Work required: Only the number is needed. Please count the lines below in which the word "thumbnail" occurs.

[Source data]

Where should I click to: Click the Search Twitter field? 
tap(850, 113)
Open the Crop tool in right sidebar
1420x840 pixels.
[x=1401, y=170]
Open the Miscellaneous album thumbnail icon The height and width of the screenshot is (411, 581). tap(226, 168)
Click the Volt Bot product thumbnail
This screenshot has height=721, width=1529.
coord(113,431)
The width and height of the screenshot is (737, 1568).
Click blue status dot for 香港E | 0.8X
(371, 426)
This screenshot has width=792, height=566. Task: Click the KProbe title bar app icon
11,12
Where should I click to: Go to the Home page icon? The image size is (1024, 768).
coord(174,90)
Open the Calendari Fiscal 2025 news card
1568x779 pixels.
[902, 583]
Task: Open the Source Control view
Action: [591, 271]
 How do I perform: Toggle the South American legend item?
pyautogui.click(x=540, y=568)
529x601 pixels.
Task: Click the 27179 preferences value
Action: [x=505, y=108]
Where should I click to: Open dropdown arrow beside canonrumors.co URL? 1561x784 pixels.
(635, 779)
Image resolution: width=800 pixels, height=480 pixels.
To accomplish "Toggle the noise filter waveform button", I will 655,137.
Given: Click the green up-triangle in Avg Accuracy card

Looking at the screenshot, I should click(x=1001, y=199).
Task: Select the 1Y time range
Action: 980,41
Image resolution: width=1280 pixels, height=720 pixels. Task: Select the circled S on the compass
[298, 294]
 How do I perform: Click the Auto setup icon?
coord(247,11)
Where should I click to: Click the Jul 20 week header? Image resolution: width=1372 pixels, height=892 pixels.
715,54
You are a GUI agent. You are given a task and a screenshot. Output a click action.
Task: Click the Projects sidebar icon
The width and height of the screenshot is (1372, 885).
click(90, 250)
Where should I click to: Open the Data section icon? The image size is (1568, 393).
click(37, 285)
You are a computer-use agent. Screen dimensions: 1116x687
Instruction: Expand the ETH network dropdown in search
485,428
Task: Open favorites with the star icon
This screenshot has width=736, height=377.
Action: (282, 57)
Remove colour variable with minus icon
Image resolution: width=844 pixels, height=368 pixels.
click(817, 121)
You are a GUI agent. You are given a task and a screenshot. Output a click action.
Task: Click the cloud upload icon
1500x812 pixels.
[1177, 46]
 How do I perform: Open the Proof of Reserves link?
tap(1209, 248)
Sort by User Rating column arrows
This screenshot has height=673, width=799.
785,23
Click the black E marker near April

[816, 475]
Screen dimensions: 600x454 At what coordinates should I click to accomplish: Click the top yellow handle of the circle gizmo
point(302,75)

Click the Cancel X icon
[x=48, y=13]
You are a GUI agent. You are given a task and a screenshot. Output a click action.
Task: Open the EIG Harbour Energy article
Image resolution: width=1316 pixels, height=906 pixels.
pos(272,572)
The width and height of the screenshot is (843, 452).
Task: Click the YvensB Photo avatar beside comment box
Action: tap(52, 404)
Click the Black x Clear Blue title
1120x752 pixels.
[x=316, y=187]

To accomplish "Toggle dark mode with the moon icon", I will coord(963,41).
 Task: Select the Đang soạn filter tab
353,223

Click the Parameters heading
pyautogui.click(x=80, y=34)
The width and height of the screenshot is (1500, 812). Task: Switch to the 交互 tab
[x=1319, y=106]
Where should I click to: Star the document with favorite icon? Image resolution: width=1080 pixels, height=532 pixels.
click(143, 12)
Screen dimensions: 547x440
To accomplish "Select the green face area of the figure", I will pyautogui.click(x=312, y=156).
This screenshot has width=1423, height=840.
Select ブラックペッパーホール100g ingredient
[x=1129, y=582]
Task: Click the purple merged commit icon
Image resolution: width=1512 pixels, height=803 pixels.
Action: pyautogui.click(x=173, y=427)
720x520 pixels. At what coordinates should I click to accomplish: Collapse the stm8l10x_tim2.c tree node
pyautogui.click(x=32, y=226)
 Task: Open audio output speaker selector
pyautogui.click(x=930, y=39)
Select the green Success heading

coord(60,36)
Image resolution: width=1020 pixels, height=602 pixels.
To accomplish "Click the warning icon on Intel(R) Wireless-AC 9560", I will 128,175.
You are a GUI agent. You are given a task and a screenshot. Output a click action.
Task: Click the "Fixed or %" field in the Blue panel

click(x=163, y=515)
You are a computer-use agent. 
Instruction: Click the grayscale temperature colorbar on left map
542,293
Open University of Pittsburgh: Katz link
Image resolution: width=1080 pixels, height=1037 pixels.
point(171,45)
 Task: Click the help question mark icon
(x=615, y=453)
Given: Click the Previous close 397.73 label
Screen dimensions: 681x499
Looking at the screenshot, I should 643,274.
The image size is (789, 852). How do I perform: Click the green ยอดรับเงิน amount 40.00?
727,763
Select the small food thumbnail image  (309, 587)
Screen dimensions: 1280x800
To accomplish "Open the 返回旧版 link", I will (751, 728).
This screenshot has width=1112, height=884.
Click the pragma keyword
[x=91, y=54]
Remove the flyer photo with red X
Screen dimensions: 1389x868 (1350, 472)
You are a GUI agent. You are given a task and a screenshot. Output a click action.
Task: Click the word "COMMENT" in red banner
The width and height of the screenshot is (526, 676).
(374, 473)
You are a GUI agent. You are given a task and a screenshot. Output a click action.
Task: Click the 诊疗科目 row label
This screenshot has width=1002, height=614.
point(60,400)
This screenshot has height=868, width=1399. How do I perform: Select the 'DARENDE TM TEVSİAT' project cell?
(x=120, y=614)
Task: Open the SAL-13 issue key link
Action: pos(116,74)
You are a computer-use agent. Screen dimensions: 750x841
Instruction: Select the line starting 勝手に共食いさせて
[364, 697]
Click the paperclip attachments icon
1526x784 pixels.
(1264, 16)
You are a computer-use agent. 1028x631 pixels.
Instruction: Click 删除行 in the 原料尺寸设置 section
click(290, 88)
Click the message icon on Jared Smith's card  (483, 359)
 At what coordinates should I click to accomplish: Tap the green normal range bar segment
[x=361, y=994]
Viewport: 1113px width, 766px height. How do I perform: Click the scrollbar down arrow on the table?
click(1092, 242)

[/Source data]

Output: 3